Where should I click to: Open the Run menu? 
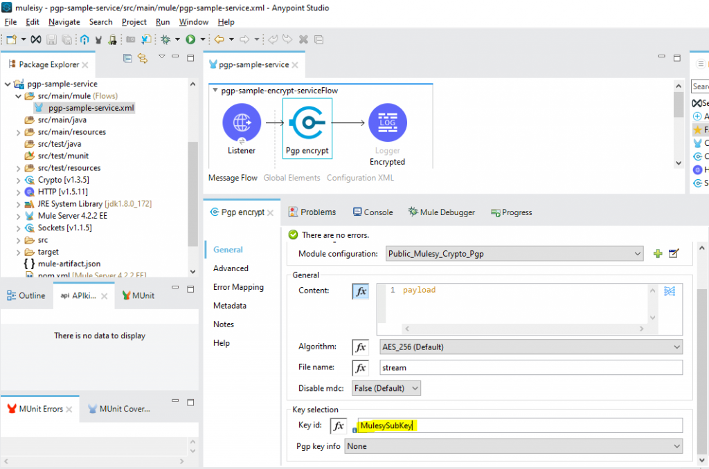point(163,21)
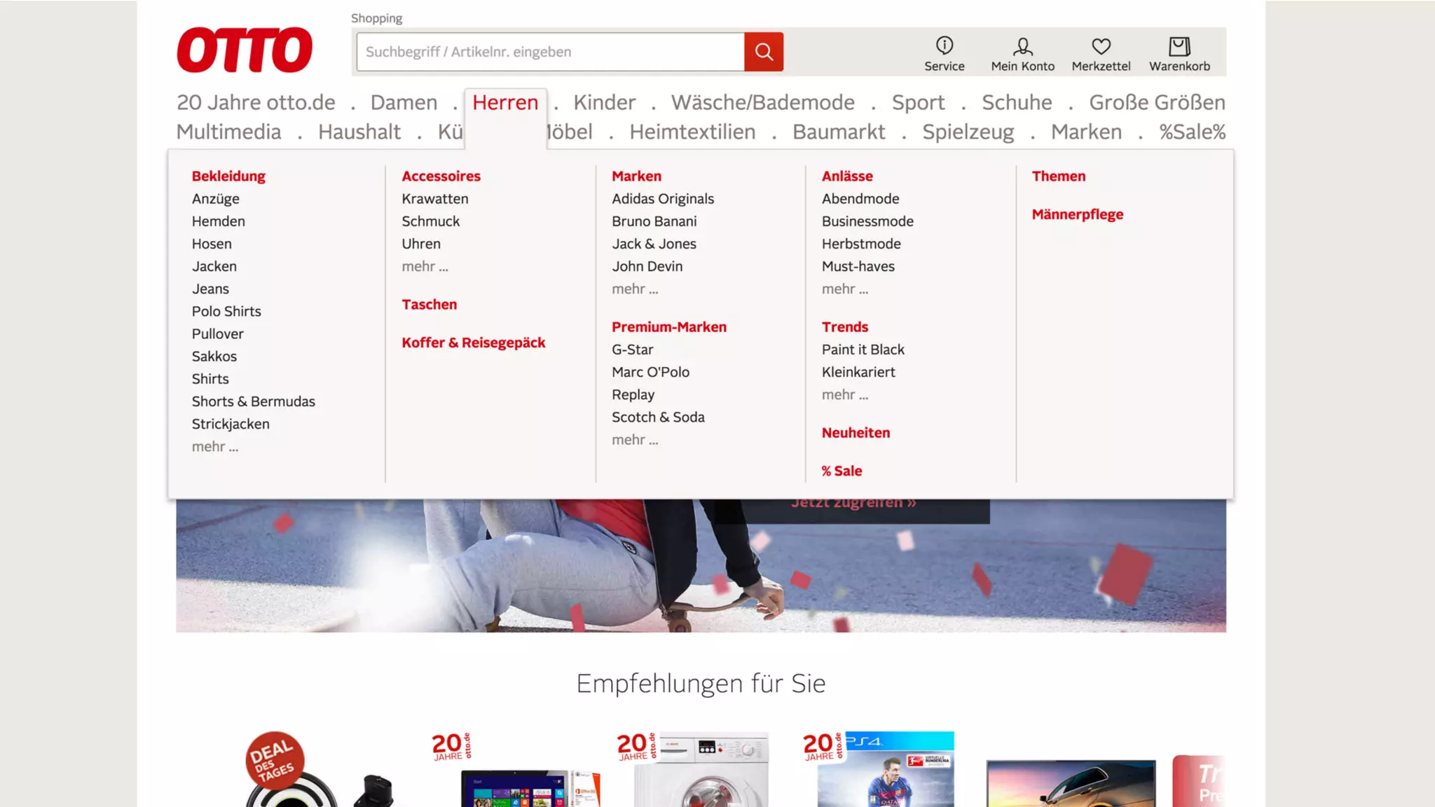
Task: Open the Polo Shirts category link
Action: click(226, 311)
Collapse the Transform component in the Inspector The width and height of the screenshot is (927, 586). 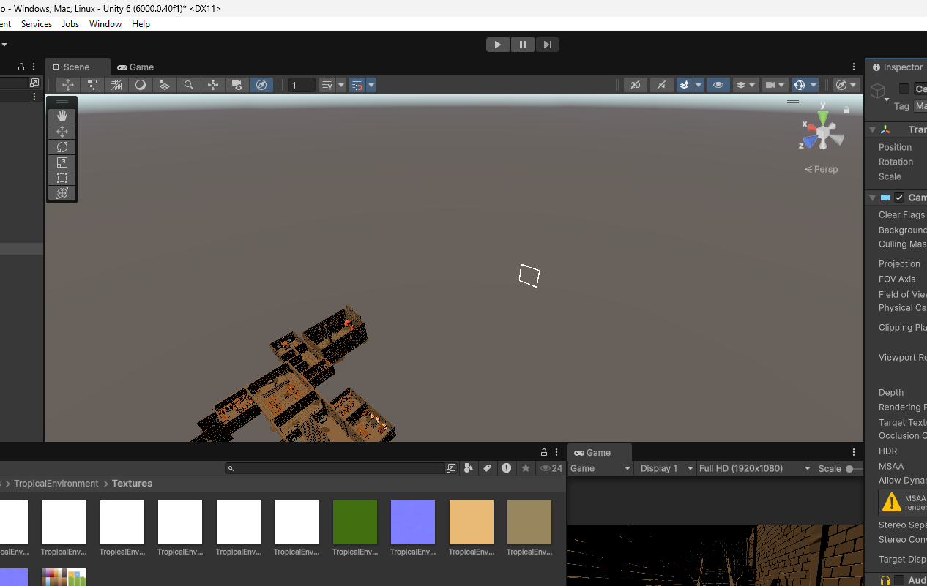(871, 129)
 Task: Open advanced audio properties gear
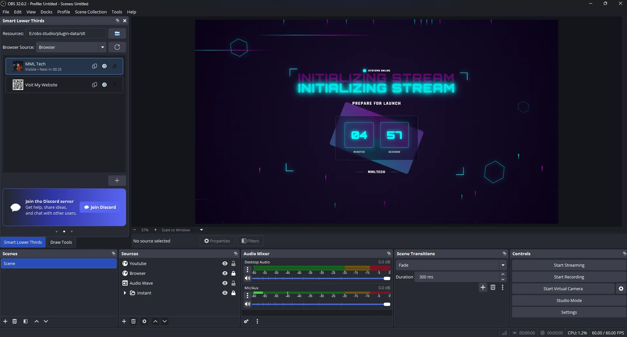point(246,321)
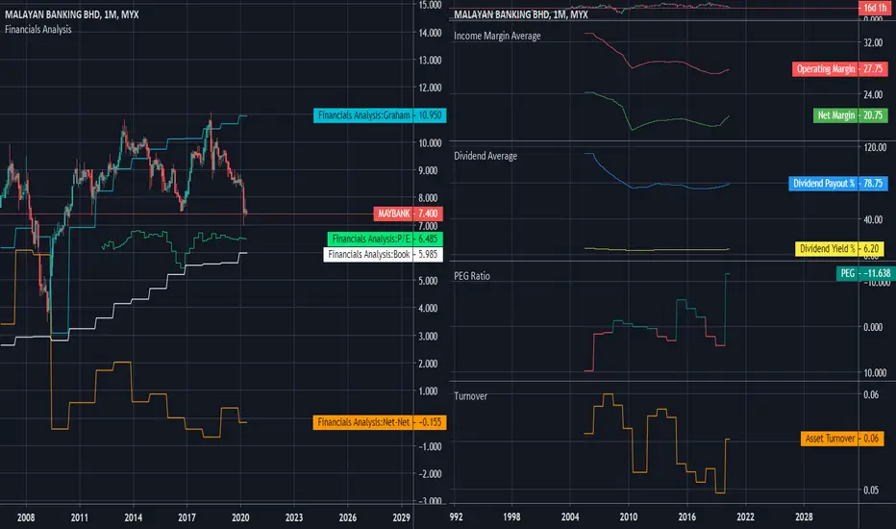
Task: Click the PEG Ratio pane title
Action: coord(472,276)
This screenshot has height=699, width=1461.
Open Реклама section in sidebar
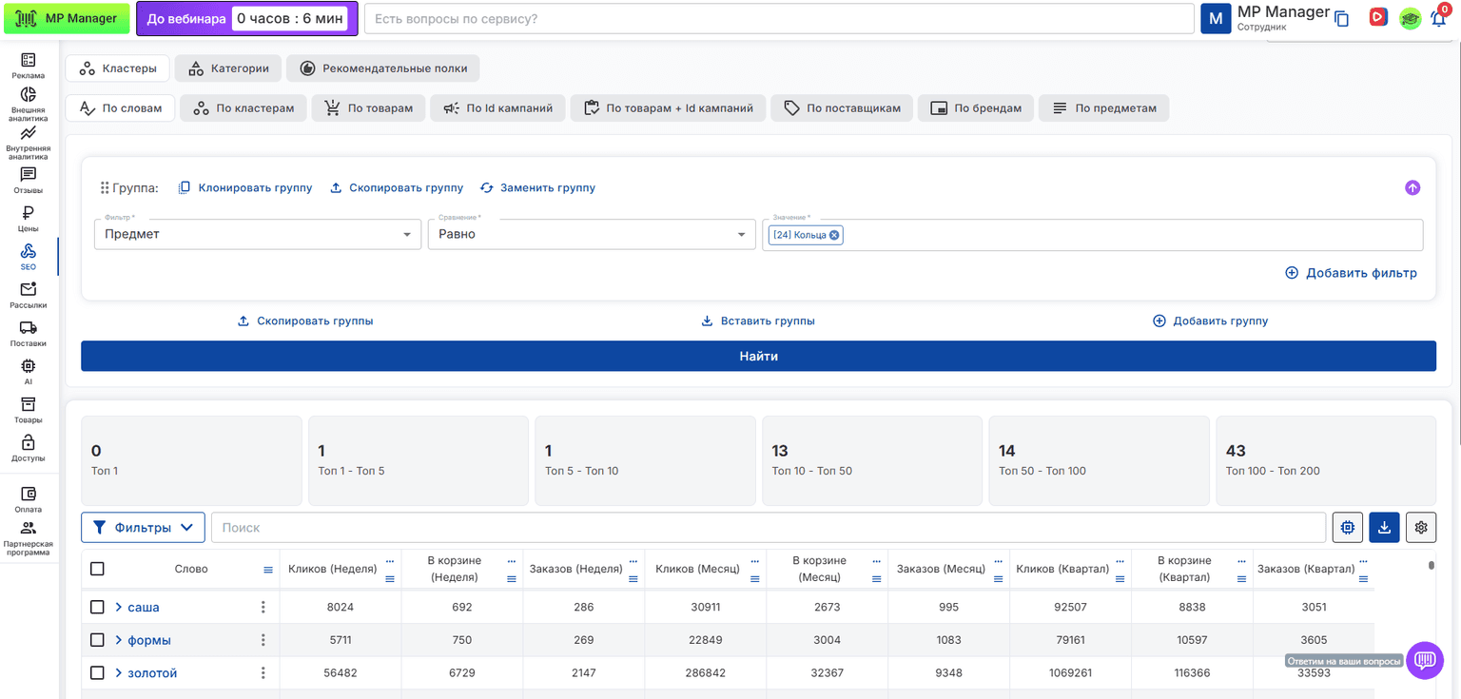tap(29, 65)

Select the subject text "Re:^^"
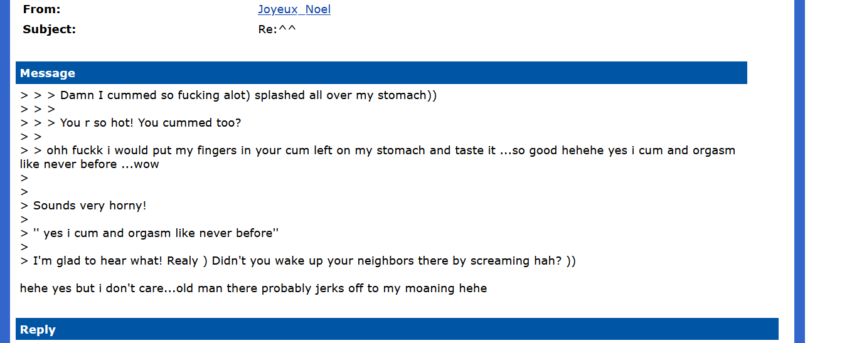tap(277, 29)
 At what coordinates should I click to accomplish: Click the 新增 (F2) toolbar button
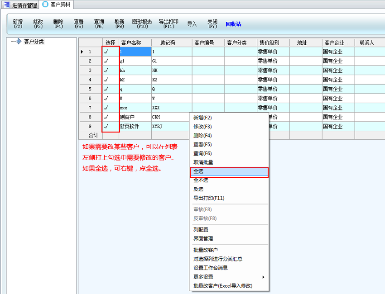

● STATED PROBLEM: Put the entries starting at the line that contains "This screenshot has height=699, width=1461." and ending with the last line of the entries into a Markdown table with the columns Row and Line, numbering each row. Skip blank lines, and leave the pictures out of your answer.

● THE COMPLETED TASK:
| Row | Line |
|---|---|
| 1 | This screenshot has height=699, width=1461. |
| 2 | Open Реклама section in sidebar |
| 3 | tap(29, 65) |
| 4 | Select the subject text "Re:^^" |
| 5 | tap(277, 29) |
| 6 |  At what coordinates should I click to accomplish: Click the 新增 (F2) toolbar button |